In a resolution warning of "foreign interference" in EU democratic processes in March, European lawmakers expressed concern about alleged "attempts by the Orthodox Church in countries such as Serbia, Montenegro, and Bosnia-Herzegovina, especially in its entity Republika Srpska, to promote Russia as a protector of traditional family values and fortify relations between state and church."
Around 85 percent of Serbia's population described itself as Christian Orthodox in the country's last census, in 2011.
President Vucic has done little to discourage the Serbian Orthodox Church's frequent forays into politics at home and in neighboring Montenegro and Bosnia. He has maintained close ties to Moscow and endorsed a "Slavic brotherhood" uniting Russians and Serbs throughout the region.
In an online Appeal For A Secular State, published on September 19, 200 prominent Serbs called for official pushback against an "increasingly extensive clericalization of the state."
Organized by longtime opposition leader Zoran Vuletic and his liberal Civic Democratic Forum (GDF) party, it blames the imposition of religious notions in education for the spread of "denial of science, conspiracy theories, and mythomania" that risks "raising whole generations in the spirit of the most conservative obscurantism, unable to live in the modern world and keep pace with their surroundings."
There are also fears that a Serbian ban on the teaching of issues around sexual orientation, gender identity, and LGBT activism could foreshadow prohibitions on gay "propaganda" like those introduced in Russia nearly a decade ago and in Hungary last year. Lawmakers in Romania are currently considering similar legislation.
Serbia's record on LGBT rights is mixed, at best, in a region where protections for sexual or gender minorities lag well behind the European Union.
Discrimination on the basis of sexual orientation in areas like employment, trade, and education is prohibited in Serbia. Same-sex marriage was banned by a constitutional amendment in 2006 that defined a marriage as between a consenting "man and woman."
Subsequent bills to grant health care, property, and other rights to same-sex partners have all stalled despite international pressure.
Serbian NGOs record dozens of incidents of anti-LGBT violence every year.
Last week's European-wide celebration of LGBT pride in Belgrade marked the first time in EuroPride's two-decade history that it's come to the Balkans.

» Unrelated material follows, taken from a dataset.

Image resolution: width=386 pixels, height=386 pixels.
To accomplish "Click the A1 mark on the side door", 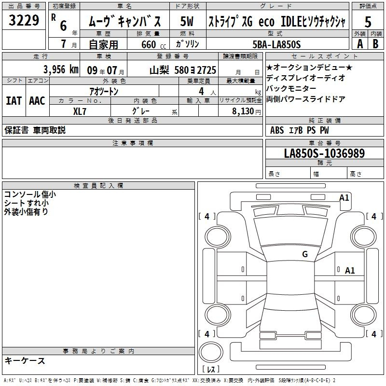I will coord(350,271).
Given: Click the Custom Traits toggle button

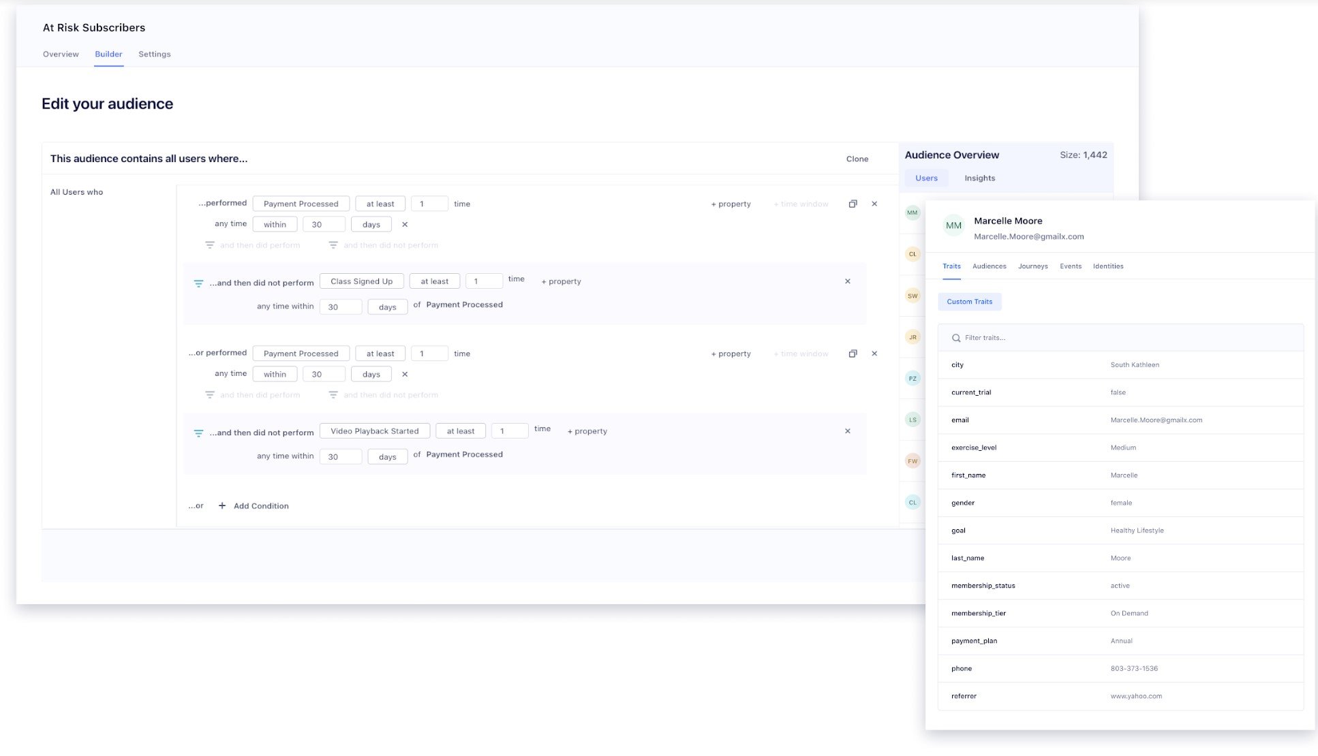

Pressured by some of the same groups that are behind the textbooks initiative, Serbian officials allowed many of the week's events to go ahead but banned the culminating EuroPride parade on September 17 over fears of violence.
Thousands of LGBT supporters marched anyway, outnumbered by police deployed to protect them from counterdemonstrators, including right-wing thugs and church leaders.
Uros Tanackovic, who worked as a EuroPride volunteer, told RFE/RL's Balkan Service that it was a chance for LGBT people to "come out one day a year and be who they are."
"Don't even ask gay people in Serbia if they've ever felt discriminated against -- we feel it every day," he said. "We've been used to it since we were little."